「主権回復の日」?

 うッわー、安倍さん云ってくれるね。サンフランシスコ講和条約発効した日を「主権回復の日」として政府式典をなさるとは。イヤー、天皇制国家国民万歳。
 主権回復の日制定は自民党の議員が2011年に「4月28日を主権回復記念日にする議員連盟」を設立し、その日を主権回復記念日と定め、政府主催の記念行事を毎年開催するよう働きかけていくとしていた。また、昨年の衆議院選挙の際、自民党の政策に記されていたという。
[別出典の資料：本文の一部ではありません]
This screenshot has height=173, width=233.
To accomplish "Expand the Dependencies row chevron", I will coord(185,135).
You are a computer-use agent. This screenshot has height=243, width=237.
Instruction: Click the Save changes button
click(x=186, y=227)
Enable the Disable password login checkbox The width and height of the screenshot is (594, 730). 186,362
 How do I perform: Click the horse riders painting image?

それを実行に移すというわけだ。
 安倍首相は衆議院で、西銘恒三郎議員の質問に「式典にあたっては小笠原、奄美、沖縄が戦後の一定期間、わが国の施政権の外に置かれたという苦難の歴史を忘れてはならない」「苦難を耐え抜いた先人の心情に思いをいたし、沖縄の抱える基地負担軽減に取り組む。小笠原、奄美、沖縄を含めたわが国の未来を切り開く決意を新たにする」(「沖縄タイムス」3月12日)と述べている。
 「苦難の歴史を忘れてはならない」? 安倍は何をして苦難の歴史と指しているのか。
 さらに「苦難に耐え抜いた先人に心情を思いいたし」だって? 何からの苦難ですか? 誰への思いやりですか? 主語が抜けていますよ。主語が。
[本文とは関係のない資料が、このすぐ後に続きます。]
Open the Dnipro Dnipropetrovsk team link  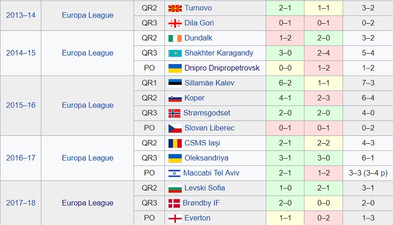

 講和条約で主権は回復したんですか。本気でそう思われているのですか。冗談でしょう。でも、一国の首相が衆議院予算委員会で答弁しているので正気だよね。
 講和条約によって南西諸島は「アメリカ合衆国の信託統治」とされ、日本国家から切り捨てられ米軍占領の無法地帯とされた。孫崎享によれば、講和条約を結ぶにあたって米国のダレス長官が示した条件は「日本国内にわれわれが望むだけの軍隊を、望む場所に、望む期間だけ駐留させる権利を確保する」方針であり、「その後(講和以後―筆者)どうなったでしょうか。答えは今でも変わっていないのです」(孫崎著『戦後史の正体』)。
 孫崎の指摘を待つまでもなく、目取真俊のいうように沖縄は今も戦後0年で、戦場と変わらない状態にあるのは誰も知っていることだ。国家権力にとって権力が維持できれば国民や領土はどうでもいいのです。日本国家にとって沖縄などどうでもいいのは明白ではないか。
 明治政府は、琉球処分で沖縄を併合し、翌年には沖縄県を解体し先島を中国へ割譲する交渉をし、批准寸前まで行った。これは清国の都合で締結されなかった。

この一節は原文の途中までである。